• _List of tasks_:
(A) In the text on Lord Kitchener's death, which German U-boat is said to have laid the mine that sank HMS Hampshire?
(B) Continue the account of Lord Kitchener's death from its last sentence.

• _Excerpted text_:
-------------------------

The Curious Case of Lord Kitchener

6 Oct

It’s fair to say that, during World War I, Herbert Kitchener’s face was just about the most famous in the country. His commanding image, appearing on recruiting posters demanding “Your country needs you!”, remains recognised and parodied in popular culture to this day. Before the First World War, Kitchener won fame for the imperial campaigns, most particularly in the Sudan and South Africa, which made him a national hero. This made his unexpected and bizarre death in the middle of the war a demoralising shock. The official story is that Kitchener was killed in 1916 when the warship taking him to negotiations in Russia was sunk by a German mine of the coast of Scotland. But some suspected that this was a cover-up – a convenient explanation put out to appease a puzzled public who were in need of some sort of closure. Locals spoke of mysterious events that took place on the night of Kitchener’s apparent death. A variety of rumours, speculation and conspiracy theories have since then refused to be dismissed entirely. A further investigation was requested by many who remained unconvinced by the official version of events. This was impossible at the time due to the ongoing war effort but, in all the years since, the call for the case to be re-opened has never quite gone away. The question of what actually happened to Lord Kitchener has still to be answered definitively.

Lord Kitchener sailed from Scrabster to Scapa Flow on 5 June 1916 aboard HMS Oak before transferring to the armoured cruiser HMS Hampshire for his diplomatic mission to Russia. Later the same day, while en route to the Russian port of Arkhangelsk during a Force 9 gale, Kitchener’s ship was said to have struck a mine laid by the newly launched German U-boat U-75 and sank west of the Orkney Islands. Kitchener, his staff, and 643 of the crew of 655 were drowned or died of exposure. His body was never found. The survivors who caught sight of him in those last moments testified to his outward calm and resolution. Locals in Orkney, however, tell a different and quite disturbing story. They say that, when they were woken that night by the terrible sounds of a wrecked ship and drowning men, they did their utmost to help. However, their efforts were hindered – by whom, it is not entirely clear. What is beyond dispute is that, during his controversial life, Kitchener made no shortage of enemies. Consequently, when news of his death spread, among the heartfelt obituaries and widespread outpourings of genuine grief, there were more than a few who had cause to be happy that Kitchener was gone.

-------------------------

• _Excerpted data_:
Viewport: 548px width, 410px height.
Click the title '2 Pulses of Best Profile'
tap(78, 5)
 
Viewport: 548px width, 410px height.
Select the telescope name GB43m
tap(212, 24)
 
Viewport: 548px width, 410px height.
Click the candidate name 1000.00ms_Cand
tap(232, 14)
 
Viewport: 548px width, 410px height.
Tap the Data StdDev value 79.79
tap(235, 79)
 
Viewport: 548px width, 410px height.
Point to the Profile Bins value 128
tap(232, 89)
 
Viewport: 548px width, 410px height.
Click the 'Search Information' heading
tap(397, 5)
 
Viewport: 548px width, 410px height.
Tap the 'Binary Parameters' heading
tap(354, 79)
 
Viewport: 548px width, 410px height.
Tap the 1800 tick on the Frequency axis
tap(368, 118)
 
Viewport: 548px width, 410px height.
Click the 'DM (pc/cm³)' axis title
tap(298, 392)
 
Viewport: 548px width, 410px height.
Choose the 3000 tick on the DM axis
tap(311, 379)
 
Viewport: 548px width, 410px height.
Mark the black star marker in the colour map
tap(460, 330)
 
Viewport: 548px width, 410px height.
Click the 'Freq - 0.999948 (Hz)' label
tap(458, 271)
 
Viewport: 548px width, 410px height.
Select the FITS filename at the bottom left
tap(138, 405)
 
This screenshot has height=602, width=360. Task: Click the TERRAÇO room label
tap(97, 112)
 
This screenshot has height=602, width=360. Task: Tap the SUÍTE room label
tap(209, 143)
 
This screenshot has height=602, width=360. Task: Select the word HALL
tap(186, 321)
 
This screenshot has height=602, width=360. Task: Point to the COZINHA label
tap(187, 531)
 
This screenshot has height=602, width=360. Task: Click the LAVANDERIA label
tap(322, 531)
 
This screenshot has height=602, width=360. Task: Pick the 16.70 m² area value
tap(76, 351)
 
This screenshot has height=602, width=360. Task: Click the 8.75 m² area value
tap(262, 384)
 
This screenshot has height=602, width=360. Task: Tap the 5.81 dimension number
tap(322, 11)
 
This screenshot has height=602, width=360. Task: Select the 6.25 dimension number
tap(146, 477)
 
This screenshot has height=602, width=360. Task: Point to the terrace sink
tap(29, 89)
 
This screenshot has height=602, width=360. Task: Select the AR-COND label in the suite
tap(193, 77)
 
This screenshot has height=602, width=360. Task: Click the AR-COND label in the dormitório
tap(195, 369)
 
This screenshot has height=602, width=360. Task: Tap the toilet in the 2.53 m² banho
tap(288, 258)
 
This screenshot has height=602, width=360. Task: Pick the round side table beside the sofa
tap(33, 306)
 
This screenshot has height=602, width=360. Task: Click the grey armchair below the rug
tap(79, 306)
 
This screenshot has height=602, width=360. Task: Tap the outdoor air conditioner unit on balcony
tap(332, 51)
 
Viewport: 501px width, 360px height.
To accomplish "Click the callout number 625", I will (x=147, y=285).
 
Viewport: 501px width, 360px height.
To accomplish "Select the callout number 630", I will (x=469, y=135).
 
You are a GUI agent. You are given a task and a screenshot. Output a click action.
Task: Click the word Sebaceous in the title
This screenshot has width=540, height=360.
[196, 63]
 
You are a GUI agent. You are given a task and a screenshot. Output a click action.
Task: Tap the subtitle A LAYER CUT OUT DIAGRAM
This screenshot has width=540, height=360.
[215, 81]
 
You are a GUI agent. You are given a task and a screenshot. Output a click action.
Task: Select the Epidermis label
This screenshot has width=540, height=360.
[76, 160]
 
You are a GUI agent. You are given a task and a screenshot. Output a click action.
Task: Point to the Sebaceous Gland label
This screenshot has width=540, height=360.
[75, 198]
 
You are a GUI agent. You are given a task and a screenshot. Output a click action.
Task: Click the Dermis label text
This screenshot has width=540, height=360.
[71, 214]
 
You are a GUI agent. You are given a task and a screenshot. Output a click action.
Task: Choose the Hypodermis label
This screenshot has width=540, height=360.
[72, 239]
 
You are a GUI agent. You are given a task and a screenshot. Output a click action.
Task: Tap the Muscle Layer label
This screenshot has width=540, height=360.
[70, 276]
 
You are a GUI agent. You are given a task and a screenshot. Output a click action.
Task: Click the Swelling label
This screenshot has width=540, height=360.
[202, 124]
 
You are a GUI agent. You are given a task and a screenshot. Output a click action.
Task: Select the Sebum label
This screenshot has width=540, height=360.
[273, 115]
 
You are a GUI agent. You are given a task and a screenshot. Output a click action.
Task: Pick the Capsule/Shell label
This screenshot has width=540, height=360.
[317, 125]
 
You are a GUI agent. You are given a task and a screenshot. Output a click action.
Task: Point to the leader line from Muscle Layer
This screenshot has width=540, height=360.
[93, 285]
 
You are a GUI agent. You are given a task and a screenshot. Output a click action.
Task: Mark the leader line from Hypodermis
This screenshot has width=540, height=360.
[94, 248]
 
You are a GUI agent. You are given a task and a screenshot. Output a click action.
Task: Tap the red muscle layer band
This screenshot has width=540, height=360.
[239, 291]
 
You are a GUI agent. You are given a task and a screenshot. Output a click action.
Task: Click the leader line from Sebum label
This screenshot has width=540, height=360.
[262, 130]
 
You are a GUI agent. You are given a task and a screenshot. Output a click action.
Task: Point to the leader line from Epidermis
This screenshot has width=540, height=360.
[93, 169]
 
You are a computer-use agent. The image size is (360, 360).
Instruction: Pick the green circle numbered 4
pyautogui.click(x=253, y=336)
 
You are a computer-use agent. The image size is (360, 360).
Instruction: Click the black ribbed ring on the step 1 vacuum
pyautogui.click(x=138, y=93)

-------------------------

• _Responses in order_:
(A) The newly launched U-75.

(B)
Kitchener was a soldier and imperialist to the core – one of the main reasons why the British Empire was feared at its height. But he was never an easy man to get on with. His term as Commander-in-Chief (1902–09) of the Army in India saw him quarrel with the Viceroy Lord Curzon, who eventually resigned. Kitchener’s campaign in Khartoum in particular was marked by a brutal efficiency which earned him the moniker ‘The Machine of the Sudan’. It was said even among his own soldiers that Kitchener was a man without a soul. It was under his command that British forces imprisoned Boer civilians in concentration camps during the Boer War. Shortly before Kitchener’s death during the First World War, he was blamed for the shortage of shells in the spring of 1915 and stripped of his control over munitions and strategy. It is perhaps unsurprising, in light of all this, that after his death there were no shortage of candidates willing to step forward to take responsibility for ending his life.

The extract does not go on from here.